All at once restlessness, or some undefined impression, made her look round her. She saw that the scanty baize curtain was only half-drawn across one of the windows, and she got up to close it. Fresh from the light of the lamp, she stared through the panes into the night without at first seeing anything. Then there flashed out upon the dark the door of a public-house to the right, the last in the village road. A man came out stumbling and reeling; the light within streamed out an instant on the road and the common; then the pursuing rain and darkness fell upon him.
She was drawing back when, with sudden horror, she perceived something else close beside her, pressing against the window. A woman’s face!—the powerful black and white of it—the strong aquiline features—the mad keenness of the look were all plain to her. The eyes looked in hungrily at the prostrate form on the settle—at the sleeping child. Another figure appeared out of the dark, running up the path. There was a slight scuffle, and voices outside. Marcella drew the curtain close with a hasty hand, and sat down hardly able to breathe. The woman who had looked in was Isabella Westall. It was said that she was becoming more and more difficult to manage and to watch.
Marcella was some time in recovering herself. That look, as of a sleepless, hateful eagerness, clung to the memory. Once or twice, as it haunted her, she got up again to make sure that the door was fast.

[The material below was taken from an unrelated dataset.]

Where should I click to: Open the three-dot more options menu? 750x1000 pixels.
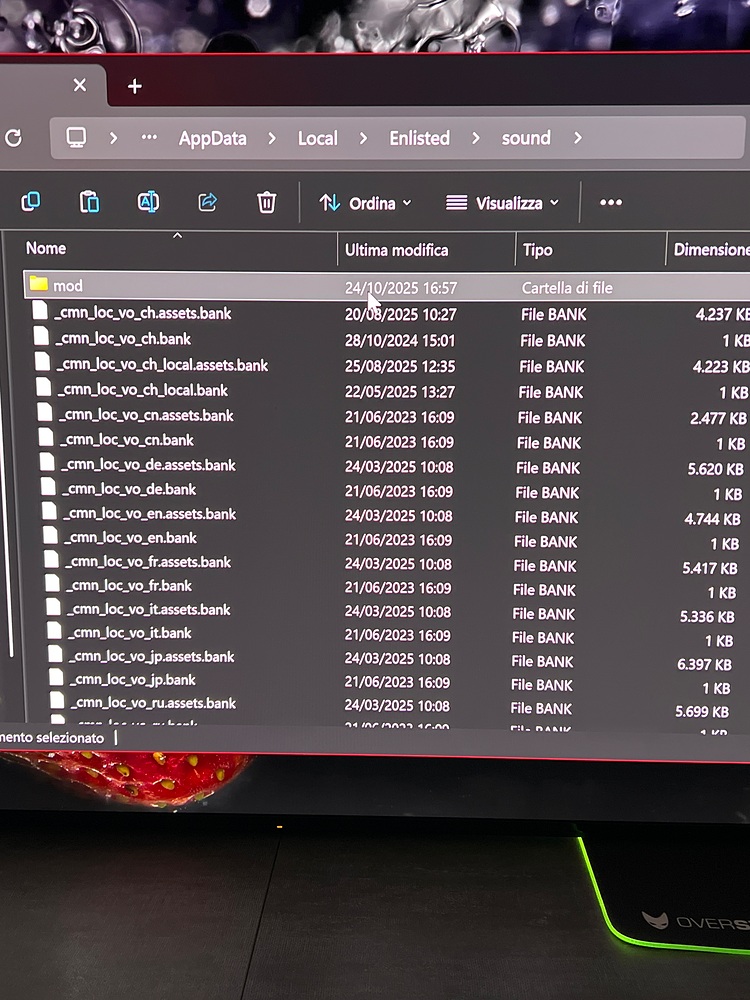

The incident, with all it suggested, did but intensify the horror and struggle in which the girl stood, made her mood more strained, more piercingly awake and alert. Gradually, as the hours passed, as all sounds from without, even that of the wind, died away, and the silence settled round her in ever-widening circles, like deep waters sinking to repose, Marcella felt herself a naked soul, alone on a wide sea, with shapes of pain and agony and revolt. She looked at the sleeping wife. “He, too, is probably asleep,” she thought, remembering some information which a kindly warder had given her in a few jerky, well-meant sentences, while she was waiting downstairs in the gaol for Minta Hurd. “Incredible! only so many hours, minutes left—so far as any mortal knows—of living, thinking, recollecting, of all that makes us something as against the nothing of death—and a man wastes them in sleep, in that which is only meant for the ease and repair of the daily struggle. And Minta—her husband is her all—to-morrow she will have no husband; yet she sleeps, and I have helped to make her. Ah! Nature may well despise and trample on us; there is no reason in us—no dignity! Oh, why are we here—why am I here—to ache like this—to hate good people like Charles Harden and Mary—to refuse all I could give—to madden myself over pain I can never help? I cannot help it, yet I cannot forsake it; it drives, it clings to me!”